The number for last year represents a 39 percent decrease from the 2002 total of 113 and a striking 74 percent turnaround from 1993, when city killings totaled 267.
"The way homicides have dropped in the city in recent years is nothing short of incredible," said Scott Decker, a University of Missouri-St. Louis criminologist who has studied murder for 20 years. "You almost can't find an adjective to describe it."
On a per capita basis, the 2003 murder rate was still more than twice what it was in 1962. The 1960 census put the St. Louis population at 750,026, compared with a 2001 census estimate of 339,211.
Decker said homicide and crime in general dropped all across the country in the 1990s but had leveled off since 2000 -- except in St. Louis.
"We continue to decline, and that's very significant," he said.

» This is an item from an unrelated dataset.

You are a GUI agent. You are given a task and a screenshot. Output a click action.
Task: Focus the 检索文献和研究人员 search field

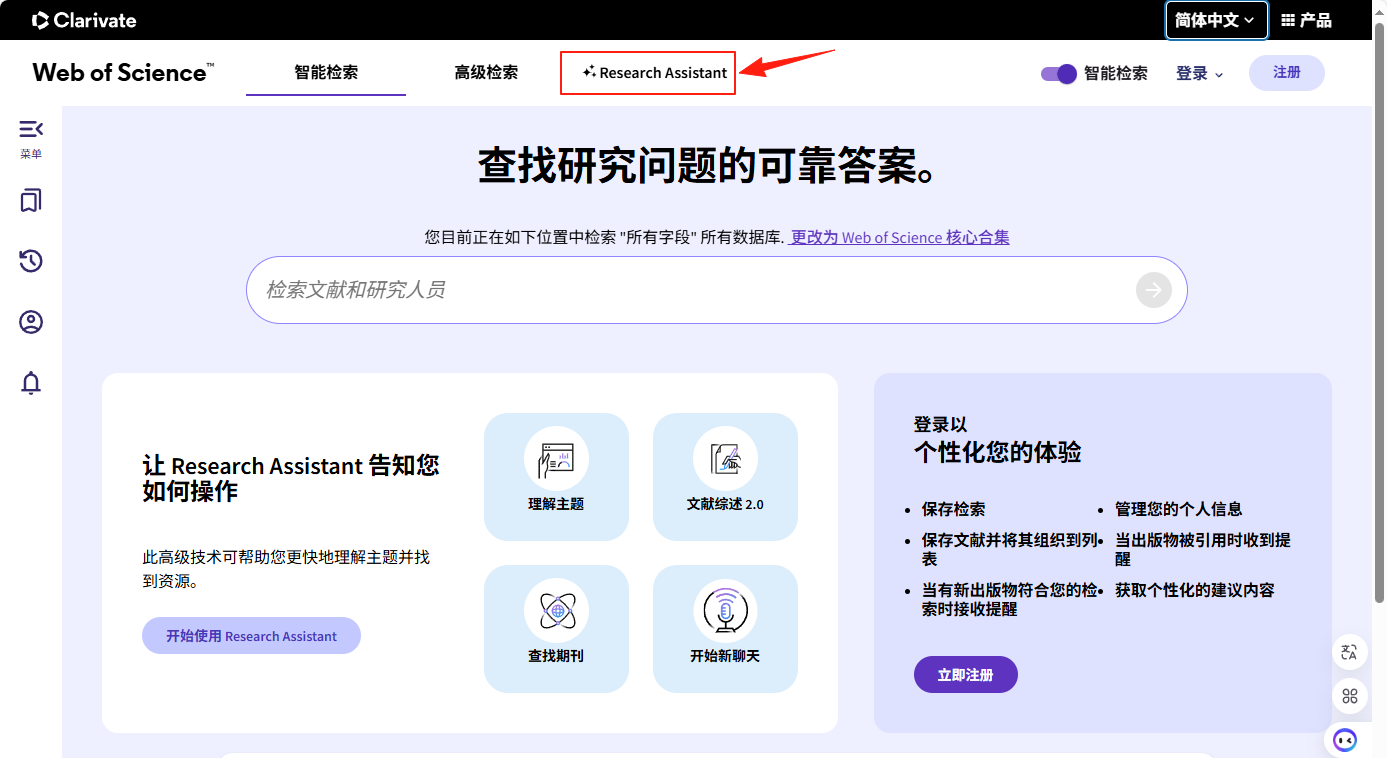(690, 290)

Elsewhere around St. Louis, St. Louis County had 30 killings last year, 10 fewer than in 2002 and the lowest total since 1999, when police counted 25. St. Clair County had 31 murders in 2003, down from 35, and St. Charles County had just two while Jefferson County had four. Franklin, Warren and Lincoln counties had no killings last year.
In St. Louis, Police Chief Joe Mokwa said the addition of 100 more officers to the police force and "the strategy of confronting the most violent offenders has left our neighborhoods more stable."
"There've simply been a lot of positive influences coming together," he said.
"We've had a lot of aggressive police work aimed at getting certain individuals off the street," said Capt. James Gieseke, commander of the department's crimes-against-persons unit. "I'd say locking up the violent offenders has to be the No. 1 reason that murders have gone down."
To police Lt. Ron Henderson, commander of the department's homicide division, successful prosecutions have had their impact in the gang-related and drug-related killings, which represent most murders in St. Louis.
And he credited state-of-the-art medicine at Barnes-Jewish and Saint Louis University hospitals in reducing the incidences -- and likelihood -- of death in cases involving violence.
The number of female victims increased as police said they investigated more domestic violence cases last year. About 40 percent of the victims last year were women, up from 30 percent in 2002.